_Data in this exercise:_
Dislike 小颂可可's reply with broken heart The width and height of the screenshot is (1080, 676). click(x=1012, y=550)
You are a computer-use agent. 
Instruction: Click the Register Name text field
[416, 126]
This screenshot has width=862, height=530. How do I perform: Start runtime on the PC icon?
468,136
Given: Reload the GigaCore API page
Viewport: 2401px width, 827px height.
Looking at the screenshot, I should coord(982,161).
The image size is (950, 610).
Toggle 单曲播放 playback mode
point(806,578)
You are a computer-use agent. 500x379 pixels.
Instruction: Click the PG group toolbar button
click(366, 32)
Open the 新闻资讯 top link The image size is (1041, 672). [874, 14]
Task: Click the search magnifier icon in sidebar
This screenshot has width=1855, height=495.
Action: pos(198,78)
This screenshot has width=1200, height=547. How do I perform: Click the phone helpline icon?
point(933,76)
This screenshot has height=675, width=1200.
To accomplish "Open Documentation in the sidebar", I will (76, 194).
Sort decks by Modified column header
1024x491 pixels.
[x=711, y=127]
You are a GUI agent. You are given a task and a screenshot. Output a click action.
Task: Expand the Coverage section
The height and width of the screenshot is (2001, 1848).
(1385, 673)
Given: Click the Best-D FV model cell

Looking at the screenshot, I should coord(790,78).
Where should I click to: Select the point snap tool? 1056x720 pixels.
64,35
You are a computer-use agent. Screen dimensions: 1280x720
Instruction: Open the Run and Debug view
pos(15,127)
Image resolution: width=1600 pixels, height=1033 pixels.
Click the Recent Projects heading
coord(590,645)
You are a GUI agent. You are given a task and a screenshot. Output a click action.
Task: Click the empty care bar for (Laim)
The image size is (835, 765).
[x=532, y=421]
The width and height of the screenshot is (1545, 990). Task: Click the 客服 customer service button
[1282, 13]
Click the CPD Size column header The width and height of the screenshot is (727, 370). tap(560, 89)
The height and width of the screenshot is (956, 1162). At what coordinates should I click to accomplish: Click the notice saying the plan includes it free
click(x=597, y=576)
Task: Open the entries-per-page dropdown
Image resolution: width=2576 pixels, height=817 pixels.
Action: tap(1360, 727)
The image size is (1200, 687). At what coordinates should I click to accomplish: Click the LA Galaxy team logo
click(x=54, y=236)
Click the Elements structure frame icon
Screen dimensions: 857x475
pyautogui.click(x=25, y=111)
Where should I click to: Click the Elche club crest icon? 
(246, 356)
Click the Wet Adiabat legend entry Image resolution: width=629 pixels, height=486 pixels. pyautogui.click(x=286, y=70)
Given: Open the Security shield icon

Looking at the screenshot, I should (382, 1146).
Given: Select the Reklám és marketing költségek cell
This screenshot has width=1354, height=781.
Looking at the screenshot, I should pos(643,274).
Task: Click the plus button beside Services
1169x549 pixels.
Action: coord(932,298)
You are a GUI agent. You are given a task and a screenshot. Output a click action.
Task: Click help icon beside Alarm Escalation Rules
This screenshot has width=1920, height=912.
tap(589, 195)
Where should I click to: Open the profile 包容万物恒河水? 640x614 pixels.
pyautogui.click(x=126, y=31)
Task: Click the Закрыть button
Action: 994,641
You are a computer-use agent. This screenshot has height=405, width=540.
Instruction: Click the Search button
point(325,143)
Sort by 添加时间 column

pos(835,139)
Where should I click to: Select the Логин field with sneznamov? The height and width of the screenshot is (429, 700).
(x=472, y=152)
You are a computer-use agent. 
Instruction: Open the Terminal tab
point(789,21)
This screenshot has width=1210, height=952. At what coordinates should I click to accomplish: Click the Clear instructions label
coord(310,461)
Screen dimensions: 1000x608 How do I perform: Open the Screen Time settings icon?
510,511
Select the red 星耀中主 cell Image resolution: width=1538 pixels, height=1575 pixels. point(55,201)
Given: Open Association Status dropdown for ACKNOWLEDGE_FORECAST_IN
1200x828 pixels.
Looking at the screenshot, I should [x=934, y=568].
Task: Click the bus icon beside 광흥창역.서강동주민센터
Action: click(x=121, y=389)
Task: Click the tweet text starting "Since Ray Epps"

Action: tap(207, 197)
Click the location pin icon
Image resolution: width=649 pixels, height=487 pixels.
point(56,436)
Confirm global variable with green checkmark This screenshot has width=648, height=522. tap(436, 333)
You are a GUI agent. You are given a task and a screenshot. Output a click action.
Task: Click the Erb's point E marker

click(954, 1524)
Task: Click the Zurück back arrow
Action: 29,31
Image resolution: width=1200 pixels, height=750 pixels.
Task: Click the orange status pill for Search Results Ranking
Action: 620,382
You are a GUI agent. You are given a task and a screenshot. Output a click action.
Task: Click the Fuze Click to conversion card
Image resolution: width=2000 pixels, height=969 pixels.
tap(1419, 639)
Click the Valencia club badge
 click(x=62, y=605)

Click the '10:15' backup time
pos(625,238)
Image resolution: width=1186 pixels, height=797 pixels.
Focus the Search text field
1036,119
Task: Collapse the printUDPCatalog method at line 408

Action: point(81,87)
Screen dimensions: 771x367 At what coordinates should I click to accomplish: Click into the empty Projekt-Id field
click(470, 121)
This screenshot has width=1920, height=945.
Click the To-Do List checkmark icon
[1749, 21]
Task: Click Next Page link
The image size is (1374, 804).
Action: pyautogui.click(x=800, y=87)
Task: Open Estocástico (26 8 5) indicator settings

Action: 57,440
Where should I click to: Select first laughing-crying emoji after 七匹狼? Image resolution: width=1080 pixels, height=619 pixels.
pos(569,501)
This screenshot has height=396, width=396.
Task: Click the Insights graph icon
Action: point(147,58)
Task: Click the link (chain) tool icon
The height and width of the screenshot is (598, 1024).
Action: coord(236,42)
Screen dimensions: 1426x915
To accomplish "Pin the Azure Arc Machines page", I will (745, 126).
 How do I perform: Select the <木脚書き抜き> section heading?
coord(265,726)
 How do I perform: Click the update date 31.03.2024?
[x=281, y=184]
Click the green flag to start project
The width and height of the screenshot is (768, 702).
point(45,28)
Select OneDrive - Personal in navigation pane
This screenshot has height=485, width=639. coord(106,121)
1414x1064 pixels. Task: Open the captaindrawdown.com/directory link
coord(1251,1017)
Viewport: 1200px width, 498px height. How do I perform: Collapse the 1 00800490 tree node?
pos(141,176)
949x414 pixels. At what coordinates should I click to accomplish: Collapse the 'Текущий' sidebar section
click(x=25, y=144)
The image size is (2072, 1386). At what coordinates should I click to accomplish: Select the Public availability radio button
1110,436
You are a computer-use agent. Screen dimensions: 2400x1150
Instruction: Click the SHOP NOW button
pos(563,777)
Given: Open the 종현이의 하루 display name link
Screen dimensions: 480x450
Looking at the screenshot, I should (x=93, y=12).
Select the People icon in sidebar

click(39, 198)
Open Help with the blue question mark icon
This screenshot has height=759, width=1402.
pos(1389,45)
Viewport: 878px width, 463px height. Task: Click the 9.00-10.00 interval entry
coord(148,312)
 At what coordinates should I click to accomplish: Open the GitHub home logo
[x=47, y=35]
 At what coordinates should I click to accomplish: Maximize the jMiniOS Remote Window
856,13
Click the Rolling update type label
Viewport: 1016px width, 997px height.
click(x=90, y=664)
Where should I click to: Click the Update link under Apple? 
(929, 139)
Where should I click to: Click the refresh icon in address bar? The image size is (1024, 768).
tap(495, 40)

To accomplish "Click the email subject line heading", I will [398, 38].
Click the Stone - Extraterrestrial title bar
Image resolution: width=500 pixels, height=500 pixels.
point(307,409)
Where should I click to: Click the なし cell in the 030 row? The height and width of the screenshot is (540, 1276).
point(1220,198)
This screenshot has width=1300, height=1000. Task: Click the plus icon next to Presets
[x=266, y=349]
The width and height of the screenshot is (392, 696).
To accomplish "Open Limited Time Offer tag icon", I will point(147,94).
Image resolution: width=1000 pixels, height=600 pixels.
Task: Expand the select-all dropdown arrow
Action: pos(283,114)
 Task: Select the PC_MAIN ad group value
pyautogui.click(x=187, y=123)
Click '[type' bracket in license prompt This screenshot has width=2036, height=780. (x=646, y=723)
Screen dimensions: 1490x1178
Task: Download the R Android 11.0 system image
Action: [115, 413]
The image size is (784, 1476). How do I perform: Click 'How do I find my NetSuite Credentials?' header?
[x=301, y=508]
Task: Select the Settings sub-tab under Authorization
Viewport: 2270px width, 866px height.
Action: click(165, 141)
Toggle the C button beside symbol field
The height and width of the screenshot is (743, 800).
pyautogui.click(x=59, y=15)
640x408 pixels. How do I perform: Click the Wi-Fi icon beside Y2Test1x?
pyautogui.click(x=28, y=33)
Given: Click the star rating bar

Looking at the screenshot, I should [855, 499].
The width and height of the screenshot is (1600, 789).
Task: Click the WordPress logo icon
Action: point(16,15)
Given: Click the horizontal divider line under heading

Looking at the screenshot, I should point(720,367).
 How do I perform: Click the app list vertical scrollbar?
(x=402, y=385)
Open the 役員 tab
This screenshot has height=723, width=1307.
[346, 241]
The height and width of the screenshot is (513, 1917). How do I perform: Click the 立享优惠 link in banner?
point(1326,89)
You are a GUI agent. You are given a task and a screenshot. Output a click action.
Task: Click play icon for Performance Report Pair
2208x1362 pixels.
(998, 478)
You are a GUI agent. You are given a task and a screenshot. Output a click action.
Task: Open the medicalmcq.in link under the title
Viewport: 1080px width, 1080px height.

_Exercise:_
With the line that contains "2208x1362 pixels." as the starting point, output each line exactly through the end of the listing above.

_Reply to the task:_
2208x1362 pixels.
(998, 478)
You are a GUI agent. You are given a task and a screenshot. Output a click action.
Task: Open the medicalmcq.in link under the title
Viewport: 1080px width, 1080px height.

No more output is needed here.